鴉サイズでどこかに身を潜めてもらうのもアリだ。

「この能力があれば、わたしが旅に同行してもあまり迷惑はかけないと思うの」

「人数を減らせれば、目立って見つかる確率も減らせますからね」

「あ、それに――」

俺に背を見せ、アピールっぽい仕草をするムニン。

「この翼自体も、小さく収納することができるのよ? ただ……翼の収縮は長く続けるとすごい疲れてしまうから、ずっとは難しいのだけど」

「鴉に変身する能力の持続力は?」

「数日くらいなら、持続可能」

苦笑するムニン。

「ただね? こっちの変身能力も、数日ずっと鴉の姿でいると負荷が大きくて……しばらく休まないといけなくなるわ」

負荷か。

ここはエリカの使い魔と似ている。

しかし……、とムニンを見る。

「その変身は、着用している衣類なども含まれるのですね」

「わたし側でその辺りを決められるのは大きいわね。

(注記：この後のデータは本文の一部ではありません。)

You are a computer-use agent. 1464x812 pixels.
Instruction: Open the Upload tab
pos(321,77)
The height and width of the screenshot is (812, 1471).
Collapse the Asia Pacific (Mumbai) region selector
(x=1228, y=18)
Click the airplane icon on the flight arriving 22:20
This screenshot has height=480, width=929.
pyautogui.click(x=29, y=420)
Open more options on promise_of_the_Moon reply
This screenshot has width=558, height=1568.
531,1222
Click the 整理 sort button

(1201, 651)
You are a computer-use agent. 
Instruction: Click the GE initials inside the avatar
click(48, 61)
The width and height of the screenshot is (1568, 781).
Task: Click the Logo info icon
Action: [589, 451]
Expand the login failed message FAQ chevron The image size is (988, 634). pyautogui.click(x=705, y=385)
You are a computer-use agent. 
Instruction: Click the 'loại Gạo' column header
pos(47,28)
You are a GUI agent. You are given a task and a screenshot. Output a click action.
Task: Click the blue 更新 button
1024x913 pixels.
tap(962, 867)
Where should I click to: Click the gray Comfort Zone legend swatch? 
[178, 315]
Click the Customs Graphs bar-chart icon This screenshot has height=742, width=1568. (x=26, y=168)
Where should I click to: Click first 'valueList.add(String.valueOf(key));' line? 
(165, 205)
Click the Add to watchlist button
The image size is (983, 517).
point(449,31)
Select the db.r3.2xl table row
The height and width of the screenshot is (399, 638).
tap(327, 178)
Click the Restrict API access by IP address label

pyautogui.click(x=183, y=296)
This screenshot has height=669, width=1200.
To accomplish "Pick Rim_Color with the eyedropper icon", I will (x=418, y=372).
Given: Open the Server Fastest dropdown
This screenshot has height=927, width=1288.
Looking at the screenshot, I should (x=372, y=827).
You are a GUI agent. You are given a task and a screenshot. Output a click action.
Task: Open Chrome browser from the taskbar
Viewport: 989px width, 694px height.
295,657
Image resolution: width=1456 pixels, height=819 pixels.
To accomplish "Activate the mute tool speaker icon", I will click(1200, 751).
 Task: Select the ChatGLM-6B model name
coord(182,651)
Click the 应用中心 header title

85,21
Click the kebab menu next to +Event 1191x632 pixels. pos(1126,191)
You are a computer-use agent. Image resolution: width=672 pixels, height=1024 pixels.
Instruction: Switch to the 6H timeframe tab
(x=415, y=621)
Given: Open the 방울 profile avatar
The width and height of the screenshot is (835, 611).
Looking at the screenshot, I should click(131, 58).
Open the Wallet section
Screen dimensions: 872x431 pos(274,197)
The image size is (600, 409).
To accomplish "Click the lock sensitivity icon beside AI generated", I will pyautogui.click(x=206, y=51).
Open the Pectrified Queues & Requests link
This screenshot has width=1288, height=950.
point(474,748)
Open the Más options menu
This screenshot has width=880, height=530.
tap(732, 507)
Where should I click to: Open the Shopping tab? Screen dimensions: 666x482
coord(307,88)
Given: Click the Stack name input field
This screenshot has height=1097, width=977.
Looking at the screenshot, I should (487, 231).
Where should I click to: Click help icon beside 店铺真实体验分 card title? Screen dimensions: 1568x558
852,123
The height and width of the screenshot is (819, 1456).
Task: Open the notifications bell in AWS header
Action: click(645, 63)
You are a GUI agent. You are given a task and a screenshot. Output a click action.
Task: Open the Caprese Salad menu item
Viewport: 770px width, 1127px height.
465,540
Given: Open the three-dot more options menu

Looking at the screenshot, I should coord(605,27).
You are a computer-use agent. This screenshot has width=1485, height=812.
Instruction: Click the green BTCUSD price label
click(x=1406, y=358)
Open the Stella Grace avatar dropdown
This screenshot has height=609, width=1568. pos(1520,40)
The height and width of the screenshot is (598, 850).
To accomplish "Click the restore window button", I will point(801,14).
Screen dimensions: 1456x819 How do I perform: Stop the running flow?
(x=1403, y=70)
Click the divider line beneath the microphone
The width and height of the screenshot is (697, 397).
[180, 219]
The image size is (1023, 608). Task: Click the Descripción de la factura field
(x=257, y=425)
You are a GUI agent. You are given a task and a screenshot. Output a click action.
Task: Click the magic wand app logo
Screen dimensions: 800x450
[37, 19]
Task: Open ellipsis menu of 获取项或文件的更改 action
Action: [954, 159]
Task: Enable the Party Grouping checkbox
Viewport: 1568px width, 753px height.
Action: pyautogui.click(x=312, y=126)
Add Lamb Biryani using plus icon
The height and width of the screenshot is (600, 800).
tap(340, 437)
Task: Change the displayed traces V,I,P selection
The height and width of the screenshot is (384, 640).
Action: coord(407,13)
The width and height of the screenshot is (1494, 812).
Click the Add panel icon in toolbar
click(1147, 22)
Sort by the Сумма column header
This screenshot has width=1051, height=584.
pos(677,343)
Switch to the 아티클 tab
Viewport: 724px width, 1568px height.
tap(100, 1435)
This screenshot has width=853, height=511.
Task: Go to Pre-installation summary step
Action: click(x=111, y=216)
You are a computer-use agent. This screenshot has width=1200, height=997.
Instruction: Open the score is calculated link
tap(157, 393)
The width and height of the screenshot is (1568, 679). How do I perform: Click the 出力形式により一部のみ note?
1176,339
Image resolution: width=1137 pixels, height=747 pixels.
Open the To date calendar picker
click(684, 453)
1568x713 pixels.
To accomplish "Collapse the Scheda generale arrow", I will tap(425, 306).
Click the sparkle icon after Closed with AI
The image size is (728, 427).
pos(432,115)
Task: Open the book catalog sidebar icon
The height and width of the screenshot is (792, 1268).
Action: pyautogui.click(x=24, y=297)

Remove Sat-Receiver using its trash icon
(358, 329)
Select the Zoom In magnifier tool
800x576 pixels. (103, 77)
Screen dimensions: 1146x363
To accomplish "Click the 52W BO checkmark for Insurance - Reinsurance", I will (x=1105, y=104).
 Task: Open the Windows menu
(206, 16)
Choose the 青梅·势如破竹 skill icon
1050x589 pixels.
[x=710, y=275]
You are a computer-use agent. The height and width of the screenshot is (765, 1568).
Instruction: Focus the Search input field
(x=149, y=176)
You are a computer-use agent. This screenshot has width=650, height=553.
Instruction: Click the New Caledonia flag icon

でも変身に含む着衣なんかの重量があまり大きいと、負荷も強くなるから……」

たとえば変身すると着衣がその場に残り、変身を解除すると裸になる――

それが、ない。

これは利点だろう。

……ああなるほど、そうか。

所々服の布地が透けているのは、重量軽減が目的なのかもな。

にしても、

「ムニンさん――あなたは聞かないのですね、復讐の理由を」

「十分だわ」

達観した風に、微笑むムニン。

「女神ヴィシスが関わっているのなら、どんなひどい話だってありうるもの。”復讐”と知っただけで、それでもうわたしは十分」

いちいち俺に辛い過去を口にさせたくない。

そんな気遣いも、あるのかもしれない。

ただ、

「ワタシがそこまで信頼してもえるのは、アナオロバエルの存在も関係していますか?」

「ゼクト様はアナエル様を心から尊敬し、そして、信頼しています。そのゼクト様が、あなたが信頼に値する者だと判断した。わたしには、それで十分よ」

改めて思う。

本当に、エリカの存在がでかい。

俺は入国してから一度もマスクを外していない。

素性をつまびらかにしてもいない。

なのに――全面的に信頼されている。

多分それは、エリカのおかげ。

……また会う時があれば、その時はたっぷり恩返ししないとだな。

「何より、この戦いはわたしたち自身のためにする戦いです。わたしの側に確かな理由があれば、やっぱりそれで十分だと思うの」

ムニンはそこで少し語調を変えた。

「……先ほどお話しした通り、わたしたちクロサガは女神に命を狙われています。わたしたちがこの国にいるせいで、ここに住む方々も危険に晒されてしまうかもしれない……もしかしたら、わたしたちクロサガさえ追放してしまえば女神は他の最果ての国の者は放っておいてくれるかもしれない……わたしも、かつてのクロサガの長たちも、そんな気がかりを持っていました」

ゆえに――だからこそ。

彼女は、女神を叩き潰したい。

そんな気兼ねをすることなく、暮らしていけるように。

「ですが……それでもゼクト様は、わたしたちクロサガをこの国に匿い続けるとおっしゃってくださいました。自分たちは仲間だと……種族は違えど、道を 過(あやま) たぬ者であるなら、ここに住む皆が”仲間”なのだと。それが――」

深い感謝を湛え、ムニンは言う。

「最果ての国なのだと」

不死王ゼクトは――立派だ。

単純にそう思う。

そうだ。

勇の剣の任務も最優先は禁字族の抹殺だった。

こうなるとこの国に住む者が、

”禁字族を差し出せば自分たちだけは助かる”

”禁字族を国から追放すれば、いらぬ不安を抱かずに済む”

こう考えても、おかしくはない。

ありうるのだ――少なくとも、人間の世界では。

が、ゼクト王はそれをしなかった。

”女神が禁字族抹殺に執着している”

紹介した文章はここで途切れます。